**EXERCISE**
After locating the line that contains "Task: Click the Manage fields button", output that line and each one following it, exactly, to the end of the entries. No pictures.

______________________________

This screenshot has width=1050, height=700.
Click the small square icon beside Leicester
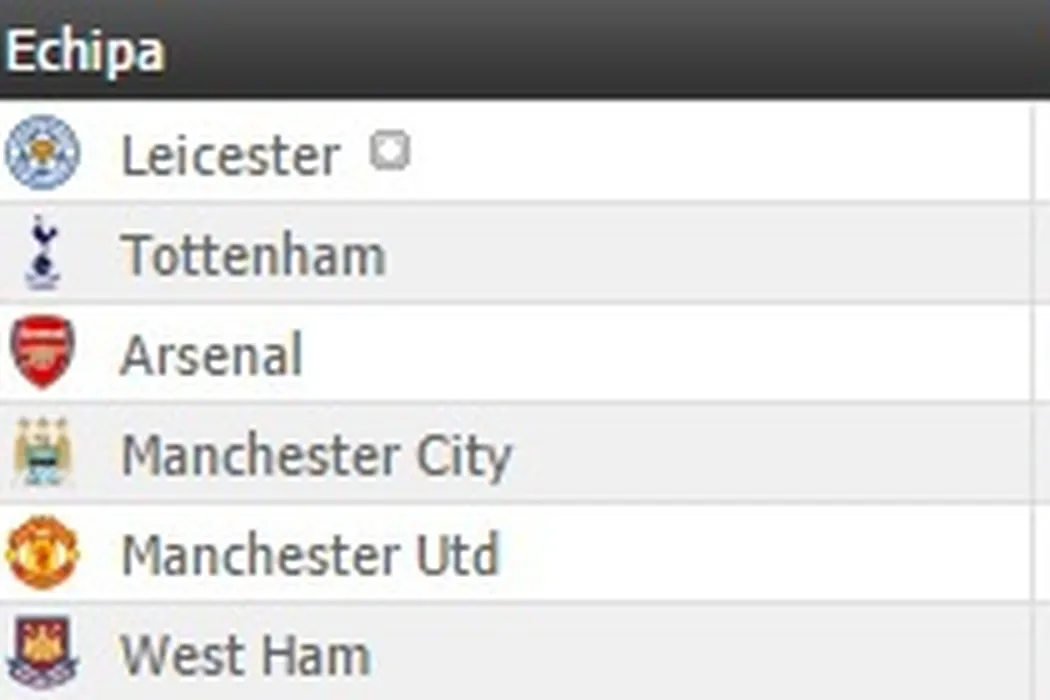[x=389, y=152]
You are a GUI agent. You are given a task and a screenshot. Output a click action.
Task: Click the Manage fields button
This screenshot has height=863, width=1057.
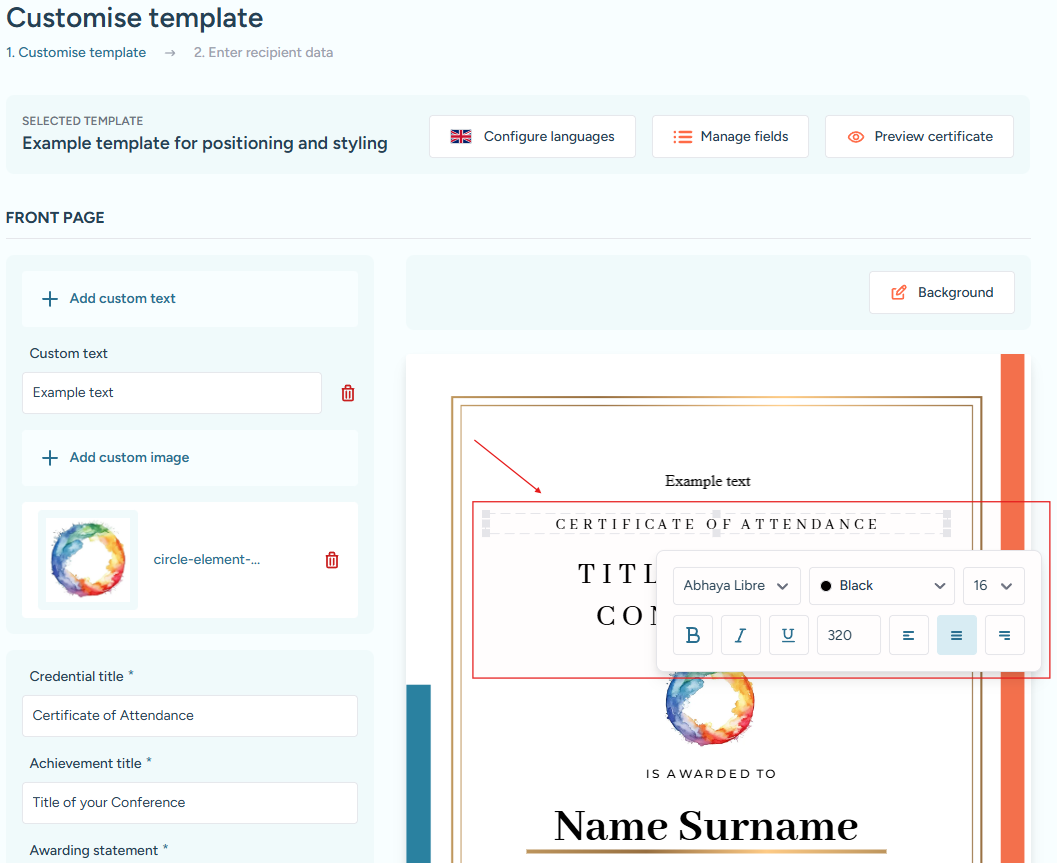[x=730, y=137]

______________________________

**WRITTEN SOLUTION**
Task: Click the Manage fields button
This screenshot has height=863, width=1057.
[x=730, y=137]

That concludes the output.